_Testo fornito_:
☆ ☆ ☆ ☆

L’attrezzatura per produrre, nello specifico, è forse l’aspetto produttivo che più ho visto evolversi in questi ultimi anni. Quando ho iniziato, a differenza di 20 anni fa ad esempio, il salto nella qualità e varietà degli ingredienti disponibili per chi fa birra in casa era già avvenuto. Ma si faceva ancora birra con la sacca (il BIAB, appunto), oppure con repliche di impianti produttivi professionali autocostruite. Oggi trovate di tutto: gli All-In-One (chiamati anche AIO), ovvero gli impianti automatizzati con un solo tino dove si conduce sia l’ammostamento che la bollitura, spopolano. C’è – e ci sarà sempre – chi sostiene che fare birra seguendo scorciatoie produttive è un imbroglio, ma ho conosciuto bravissimi homebrewer che producono ottime birre con gli AIO, e pessimi homebrewer che si incaponiscono a passare l’intera giornata dietro al loro tre tini di vecchia memoria. Per non parlare poi di fermentazione e imbottigliamento, che nell’ultimo anno sono diventati uno spartiacque tra nuove fazioni di homebrewer: gli isobarici e i tradizionalisti dell’imbottigliamento hanno sostituito i Biabbisti e gli integralisti del tre tini. Non è questa la sede per spiegare nel dettaglio cosa significa isobarico o contropressione, ma è importante ribadire che chi si avvicina per la prima volta alla produzione casalinga deve avere ben chiaro da subito che non serve sofisticata attrezzatura per produrre ottima birra.

Sono veramente sufficienti due pentole, un fermentatore in plastica e un’asta da imbottigliamento. I sostenitori dell’isobarico, quelli intelligenti, lo sanno e non mancano di ripeterlo: prima di complicarsi la vita è bene, anzi saggio, passare per il metodo semplice. Studiare, sperimentare un bel po’ di ricette pensate con la propria testa, comprendere bene le dinamiche di fermentazione, assaggiare, ripetere, poi nuovamente assaggiare, e solo successivamente iniziare a fare qualche passo avanti con l’attrezzatura. Non lasciatevi tentare né spaventare: per le prime cotte va benissimo usare un pentolone sul fornello di casa e fermentare nel classico secchio di plastica, anche a temperatura ambiente se si utilizza il lievito giusto (Kveik su tutti). Ah, ecco. A proposito.

☆ ☆ ☆ ☆

_Problemi e compiti_:
**A)** Nel testo sull'attrezzatura per la birra fatta in casa, per quale motivo chi scrive non condivide l'idea che usare gli impianti All-In-One sia un imbroglio?
**B)** Riporta dal testo sull'attrezzatura per la birra fatta in casa la parte che si apre con le parole contenenti "Sono veramente sufficienti" e si chiude con "ecco. A proposito.".

_Dati forniti_:
☆ ☆ ☆ ☆

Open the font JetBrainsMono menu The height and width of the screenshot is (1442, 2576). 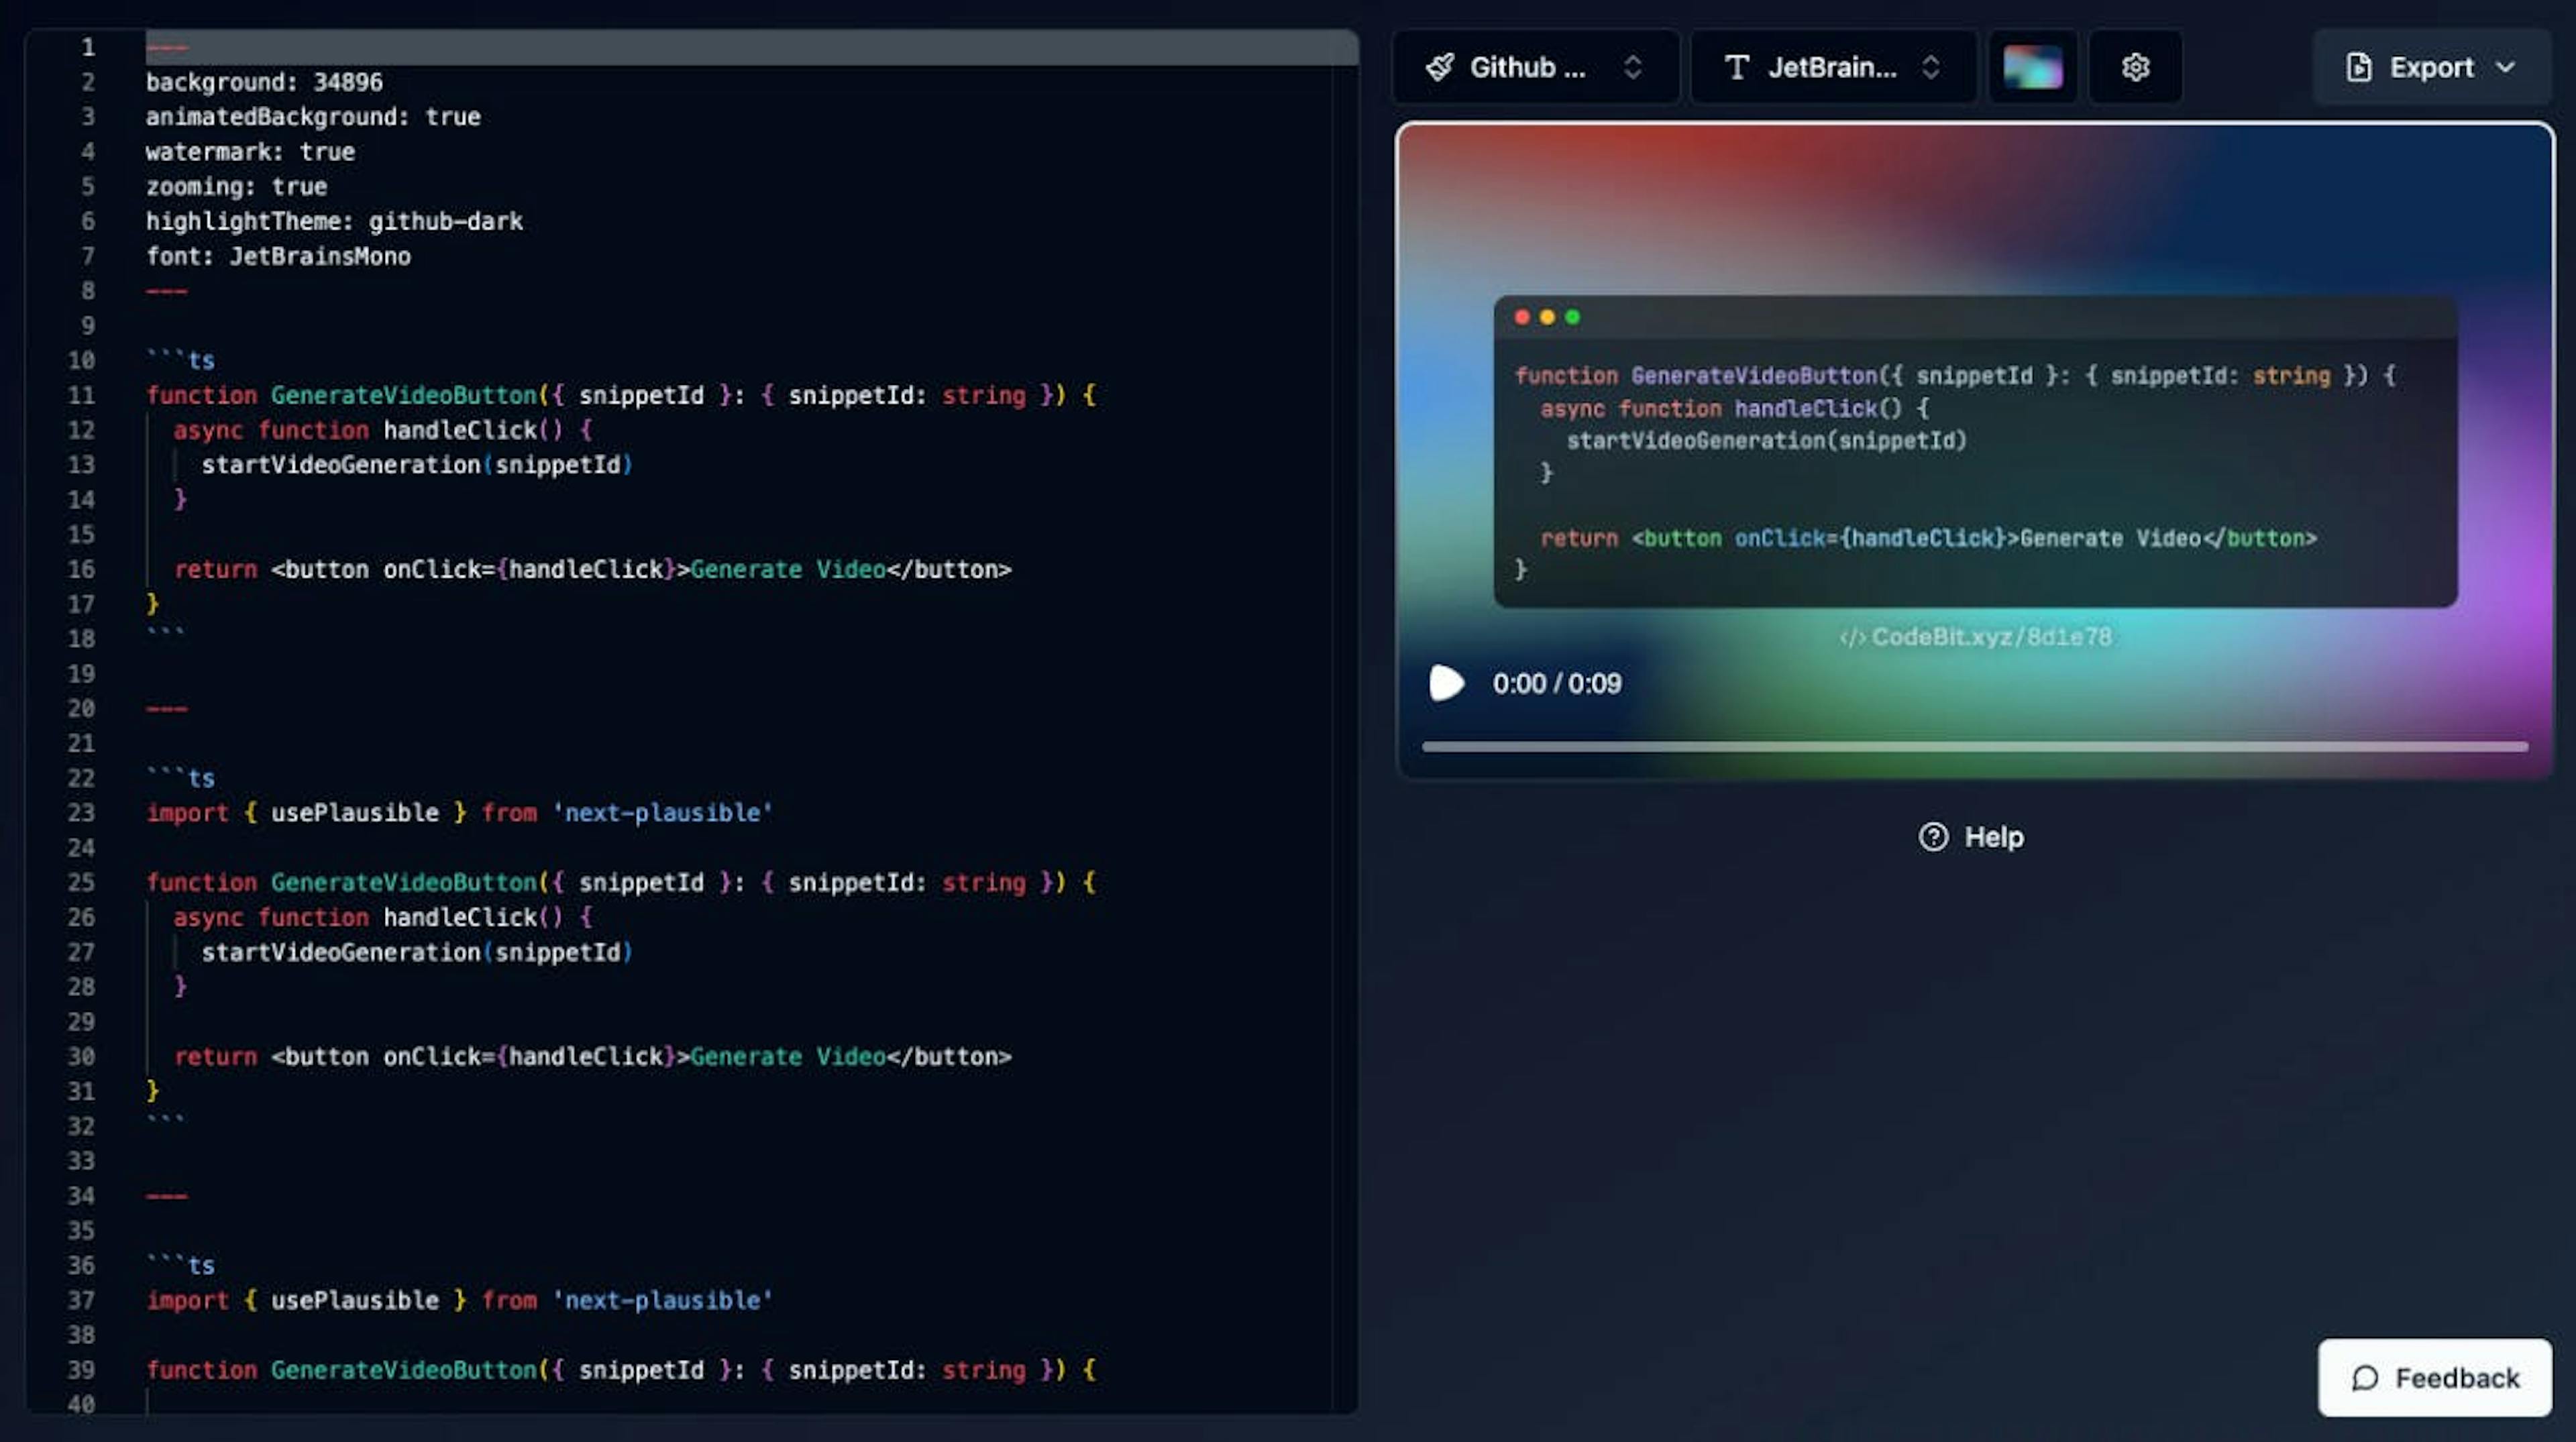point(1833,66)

☆ ☆ ☆ ☆

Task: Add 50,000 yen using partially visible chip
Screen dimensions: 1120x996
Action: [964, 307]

☆ ☆ ☆ ☆

_Risultati per compito_:
**A)** Perché ha conosciuto homebrewer bravissimi che producono ottime birre con gli AIO e homebrewer pessimi che si ostinano a passare l'intera giornata dietro al loro tre tini di vecchia memoria.

**B)**
Sono veramente sufficienti due pentole, un fermentatore in plastica e un’asta da imbottigliamento. I sostenitori dell’isobarico, quelli intelligenti, lo sanno e non mancano di ripeterlo: prima di complicarsi la vita è bene, anzi saggio, passare per il metodo semplice. Studiare, sperimentare un bel po’ di ricette pensate con la propria testa, comprendere bene le dinamiche di fermentazione, assaggiare, ripetere, poi nuovamente assaggiare, e solo successivamente iniziare a fare qualche passo avanti con l’attrezzatura. Non lasciatevi tentare né spaventare: per le prime cotte va benissimo usare un pentolone sul fornello di casa e fermentare nel classico secchio di plastica, anche a temperatura ambiente se si utilizza il lievito giusto (Kveik su tutti). Ah, ecco. A proposito.